I'm looking for hard hitting interview questions so I don't waste my time on "soul sucking" positions.
That’s the trick isn’t it? As “the boss” I’ve been able to self create my culture around me so it’s been easier. I have landed in management teams that were so oppressive I couldn’t even then. I’ve watched my peer leaders for signs. It’s very hard in an interview to know where you’re landing.
A few things I’ve noticed that might help:
* ask people in the team what they do and how they work, and how the team helps them work best. If they answer “oh I’m a programmer 2” and have wishy washy answers on the rest, that’s a bad sign. They’re being managed by a “by the book” manager. If they describe some complex role that isn’t out of the HR leveling guide, and a unique way of working that’s accommodated by the team, that’s a good sign. If you hear everyone in the team describing a role that’s unique and tailored to them, then that’s a great sign.
* this is controversial but I think any org that slavishly follows modern day agile / scrum can not be dynamic. Nothing more to say other than back in the 90’s Bay Area hanging with thought works and those folks, agile was something very different than today.
* the manager themselves should be very open to questions with thoughtful answers that aren’t rote. They should likewise spend more time understanding you than usual. They should be assessing your fit in their team - do you fill a gap? Do your weaknesses complement others strengths? Are you looking to turn the crank or are you looking to innovate?
Also, be aware of yourself. Not everyone does well in a dynamic environment. It’s more chaotic and less structured. If you like clearly defined and regimented work, go for the clearly defined and regimented team.

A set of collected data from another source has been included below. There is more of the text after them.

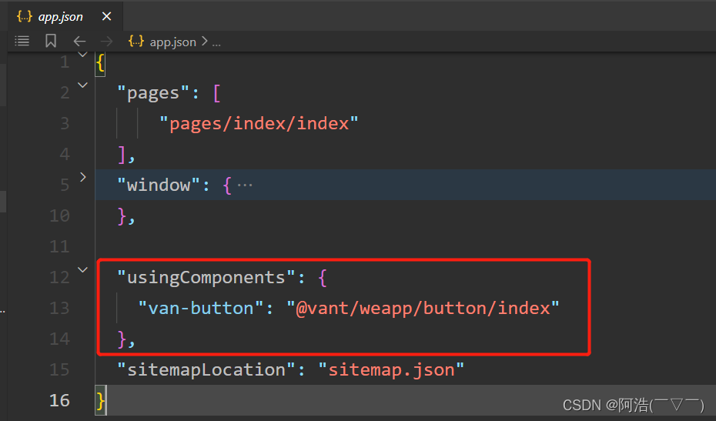Collapse the usingComponents block fold arrow

click(x=83, y=270)
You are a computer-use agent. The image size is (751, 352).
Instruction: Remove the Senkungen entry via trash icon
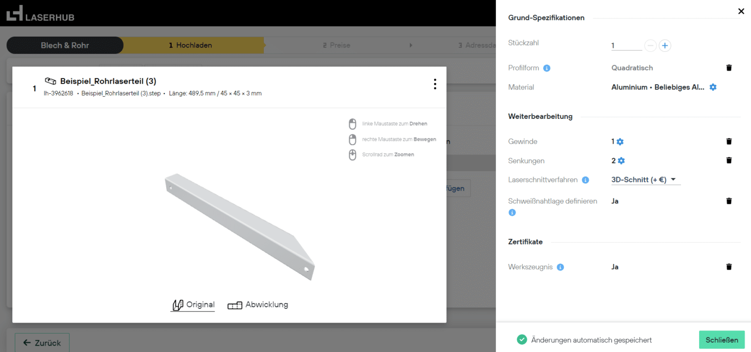(729, 160)
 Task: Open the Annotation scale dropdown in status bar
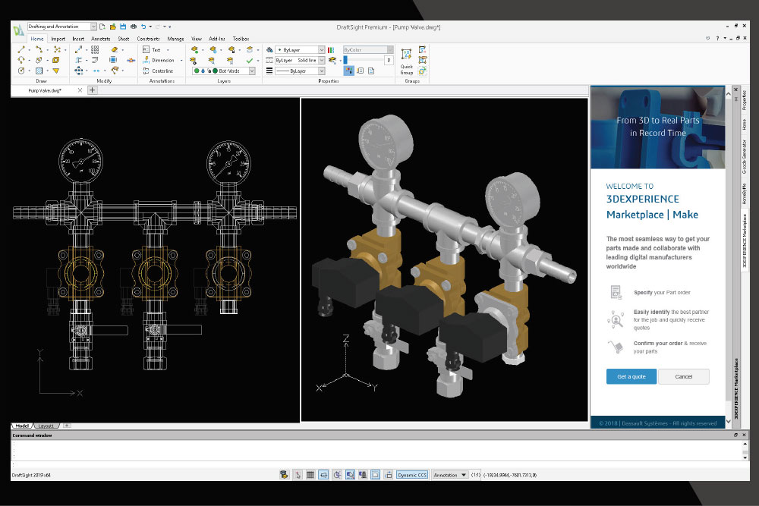pyautogui.click(x=450, y=474)
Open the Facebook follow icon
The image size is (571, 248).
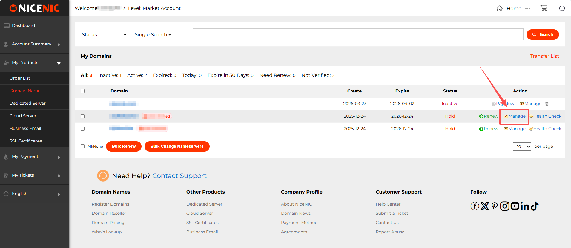click(x=475, y=206)
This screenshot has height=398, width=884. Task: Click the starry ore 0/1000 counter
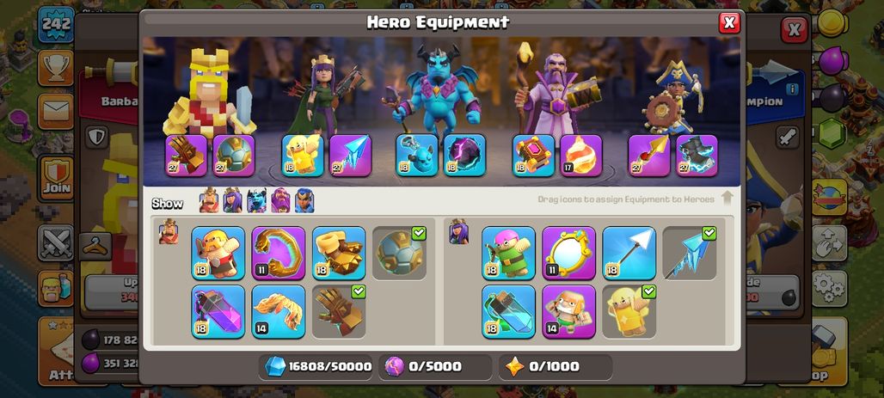[x=555, y=367]
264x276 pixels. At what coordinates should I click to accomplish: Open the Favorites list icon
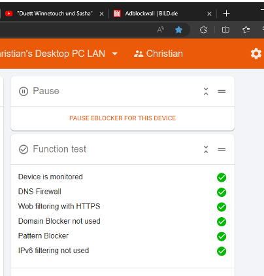[x=246, y=29]
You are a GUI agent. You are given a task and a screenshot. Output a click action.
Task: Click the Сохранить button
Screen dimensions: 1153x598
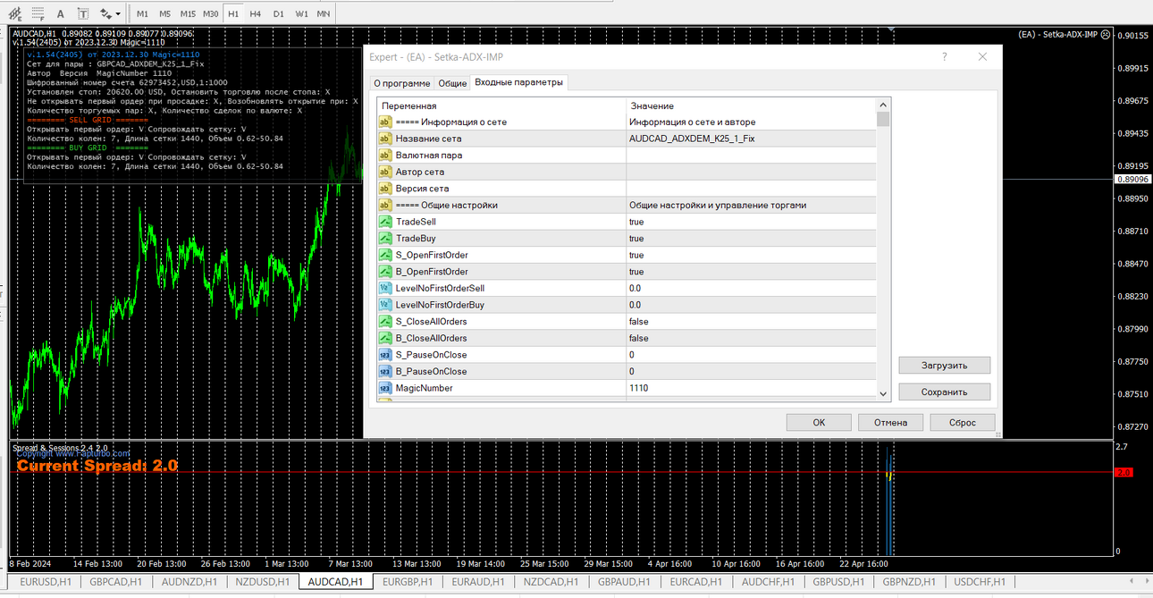[x=945, y=392]
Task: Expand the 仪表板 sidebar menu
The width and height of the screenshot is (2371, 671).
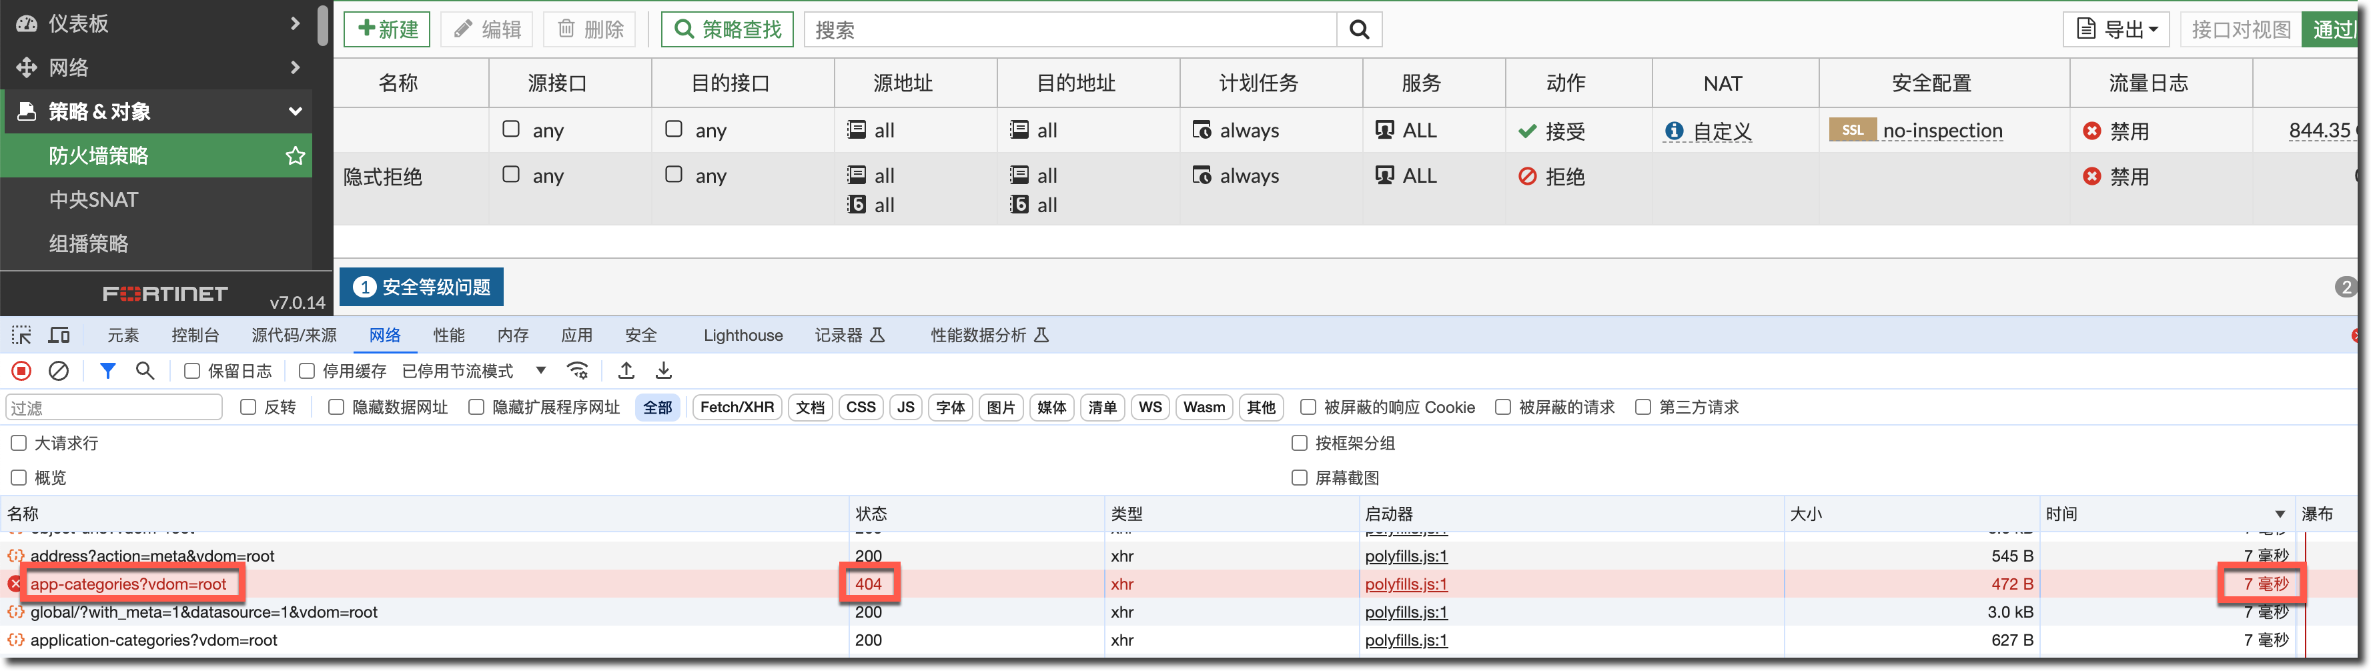Action: [x=156, y=23]
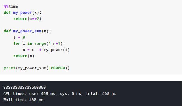
Task: Click the CPU times output line
Action: [60, 94]
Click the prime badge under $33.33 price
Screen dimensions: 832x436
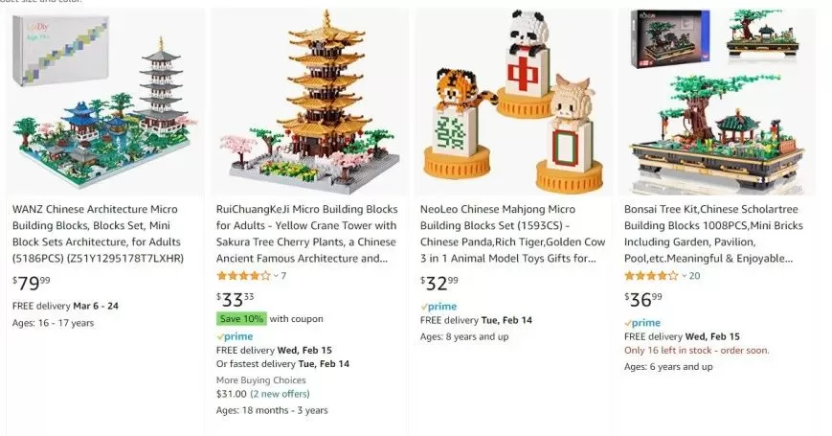(235, 336)
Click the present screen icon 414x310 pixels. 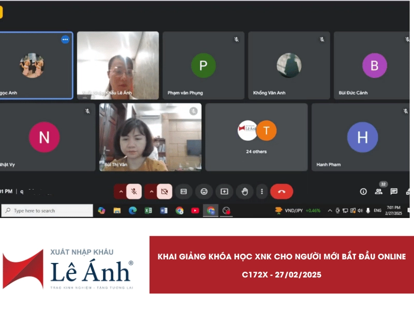[224, 192]
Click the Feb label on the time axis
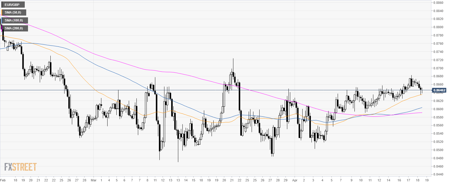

Organizations are structured as trees as a strategy to combat N^2 complexity. You talk up, or down. The tradeoff is of course N^2 relationships still exist in reality , so you duplicate effort, and sometimes collide, but it's a good tradeoff.
I think it’s more like an adhoc graph that’s more dependent on the task than the organization. Tree based management is only useful for reporting and dictates. The actual work is more like “I need to get X done, I need to work with I,j,k to do it.” Often the real issue is NOT that it’s N^2 interactions, but the space for identifying who I,j,k actually are is quadratic and there’s no index. This is often the immense value of “lore masters” in a team - they have an unnatural ability to know who to talk to about what. If you don’t have one in your team, get one.
I think you’re being unnecessarily harsh and reductionist of the article’s arguments. I’ve experienced exactly this failure mode in startups.
The counter-example you described is an example of properly managing the N^2 complexity, not an example of it not existing.